Die Litauische Künstlerin Meda Norbutaitė begibt sich ebenfalls auf die Suche: Auf die Suche nach idealtypischen Bildern der Kunstgeschichte und den in ihnen vorausgesetzten Machtverhältnissen. Warum gelten bestimmte Bilder und damit Fakten zum kollektiven Unbewussten, andere nicht? Wer bestimmt, welche Bilder als kanonisch, welche als Fake News gelten? Meda Norbutaitė entwirft in den vier gezeigten Arbeiten Gegenmodelle zu „klassischen“ Ikonografien und stellt so die dahinterstehenden Machtverhältnisse in Frage. Ein gaukelnder Johannes der Täufer zwischen roten Schafen und blauen Schweinen, ein Füllen mit einem falschherum sitzenden Jesus, eine Aphrodite mit rosa Plüschdrachen.
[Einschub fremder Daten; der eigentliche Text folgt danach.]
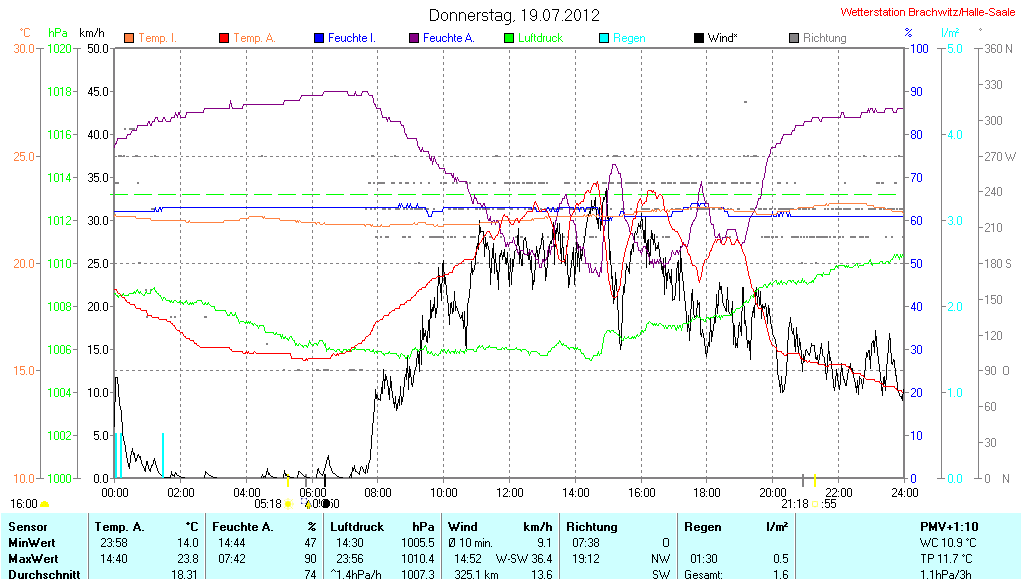Click the cyan Regen legend swatch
Die Ölstudien setzen da an, wo gute Erzählungen ansetzen: Sie hinterfragen, spitzen zu, rütteln an allzu Festgesetztem und öffnen Vorgegebenes.
Die Möglichkeit,
ins Offene zu locken
Die diesjährige NordArt wartet mit viel Niveau auf: Die Preisträger*innen der letzten Jahre, die Sonderprojekte von Willy Reiche und Paul Critchley, die Partnerschaft mit China und der Mongolei. Und sie bietet mit ihrem großen Tableau an Themen und der Lust an Materialitäten einen sinnlichen Kontrapunkt zu einer politisch bisweilen aufgeheizten Kunstszene, in der aktuelle Statements ästhetische Fragen in den Hintergrund drängen. So ist es eine Freude, im kleinen Büdelsdorf einfach dem zu frönen, was Kunst und vielleicht nur Kunst vermag: Einen Horizont aufzumachen und der inneren Freiheit Raum zu geben. In Zeiten der Polarisierung von Gesellschaften kann Kunst sicher den je eigenen Teil zur Positionierung leisten, sie kann aber noch viel mehr. Sie hat die Möglichkeit, ins Offene zu locken, ins Menschliche allzu Menschliche, sie kann unser Innerstes bewegen und in Frage stellen, woran ich bisher glaubte. Sie kann dies ohne Moralkeule oder Aktionismus, manchmal still und intim, aus sich selbst heraus und manchmal sogar mit der Potentialität zum Träumen und Hoffen. Die Theologin in mir möchte hinzufügen: So wie gute Theologie auch.